1986年(昭和61年)10月20日(月) イドラ島

 

 珍しくパチッと目が覚める。8時半ごろだった。昨夜は異常に車のクラクションがうるさかった。かなりスピードを出していた様子で、暴走族のようだった。観光都市として急激に発展したアテネは、ギリシアのほかの街と比べ豊かだろうが、都会にありがちなストレスも多い。きっと、日本のように物は豊かだが、精神的に貧しい若者の不満が爆発しているのだろう。
 

 さて、迷いながらも今日アテネを発ち、イドラ島へ行くことにした。10時がチェックアウトだから、朝早くから夜遅くまで開いているカフェでおいしいサンドウィッチを買い部屋で食べる。急いで荷物をまとめ背負ってシンタグマ広場まで行った。
 銀行で換金してから、トーマスクックの時刻表を捜したが、イタリアかイギリスにしかないという。オモニア広場のGPOで私たち宛ての郵便物を捜したが、それもなかった。
 

 それから地下鉄に乗って船の出るピレウスへ向かった。地下鉄と言っても一区間だけが地下であとは地上。郊外電車のようだった。途中の景色はシンタグマやプラーカのようにツーリスト向けに飾り立ててなく、普通の人たちが住んでいる、日本の中小都市郊外の風景と似ている。
 ピレウスは大きな港でたくさんのフェリー、船、ボート、ヨットが並んでいる。さすが地中海・エーゲ海の国。でも私たちが行くイドラ島行きの船乗り場がどこか全く見当つかない。こういう時インドだったら誰かが声かけてきただろうけれど…たくさんのエージェントが並んでいるところはどれもクルーズやエジプト・イタリア行きの船を扱っている。聞く人がいないのでその中の一軒に入ったら、ぶっきらぼうに答えられた。知らないと。

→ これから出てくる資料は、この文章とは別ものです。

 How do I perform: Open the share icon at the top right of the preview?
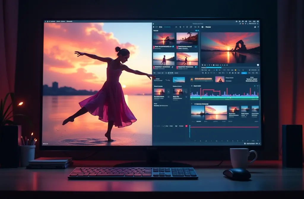click(254, 27)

 お金をたくさん払う人か団体向けなのだろう。ヨーロッパの個人主義か?こっちへ来て人との関わりが少ないからなおさら寒々とした感じがする。 それとてオモニア広場で声かけてきた紳士風の人は日本の話を持ち掛けてきて「コーヒーでも」と誘われたが、下心があるのがわかるので「時間がないから」と断ると、手のひらを返したように知らんぷり。カモでないと分かって取り繕いもしない変わり身の早さにゾッとした。ただ、シンタグマ広場からオモニアへ行こうとバス停をウロウロしていたら、「(オモニアまで)エナ(1番のバス)!」と教えてくれた足の悪いおっさんもいたから、意地の悪い人ばかりではない。
 

 ぶっきらぼうでも2時にイドラ島行き高速ボートがあるとわかった。フライングドルフィンと言って速いから片道1300ドラクマもする。クレタ島までとあまり変わらない。私は思い切って今夜クレタ島行きのフェリーに乗ろうと言ったが、夫はどうしてもイドラ島に行きたいらしい。口論になるが結局私が折れて「イドラ島へ行こう」と言うと、夫は「クレタ島でもいいよ」と言う。どうしてすぐ反対のことを言うのだろうか。

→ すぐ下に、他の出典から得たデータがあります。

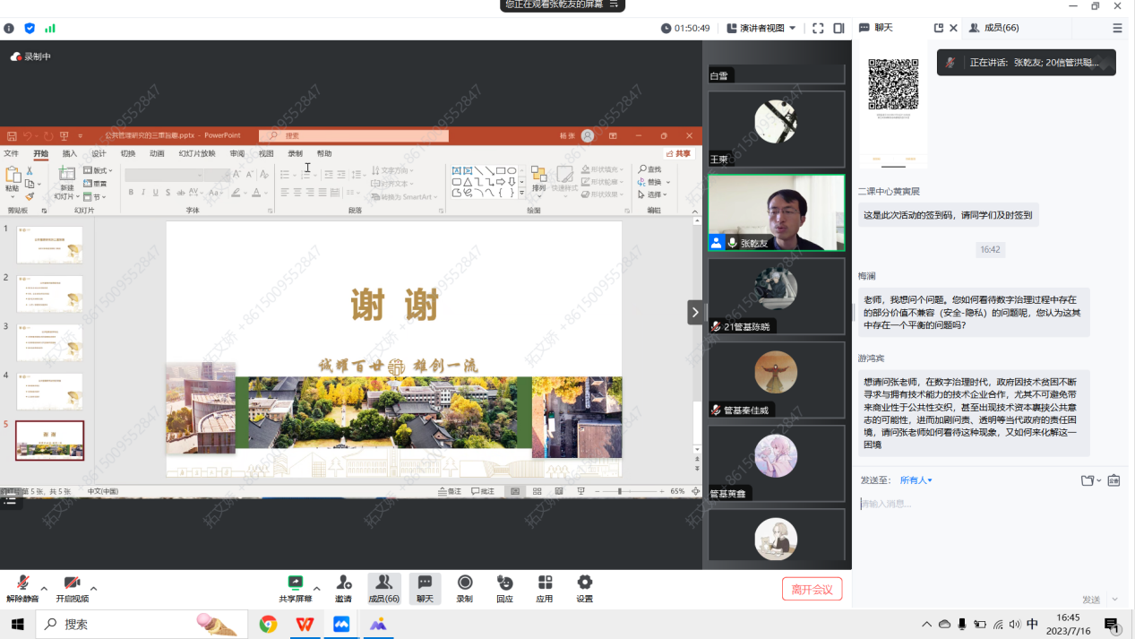Open the Send To 所有人 recipient dropdown

[x=916, y=480]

 大枚2600ドラクマ払い船着き場までタクシーに乗ったら、助手席に相乗り客がいた。メーターは180だったのに200と言った。「どうしてか」と聞いたが、よくわからない。ボラれたということか。ボートは確かに速かった。でも空は曇って雨もまじり快適とは言えなかった。こんな日にクルーズとかしたらもったいないだろうなぁ。
 そんな日本人の団体客がイドラ島の土産物屋にいっぱいいた。彼らは日帰りだろう。お土産をあさっている日本人を尻目にホテル探し。ソファばあさんのいるホテルはFullらしい。言葉が通じず不便だ。その先のペンションはとてもきれいで居心地よさそう。二人で1700ドラクマ、夕食にギリシア料理のムッサカやワインで800ドラクマと安かった。夜は車がないから静かだった。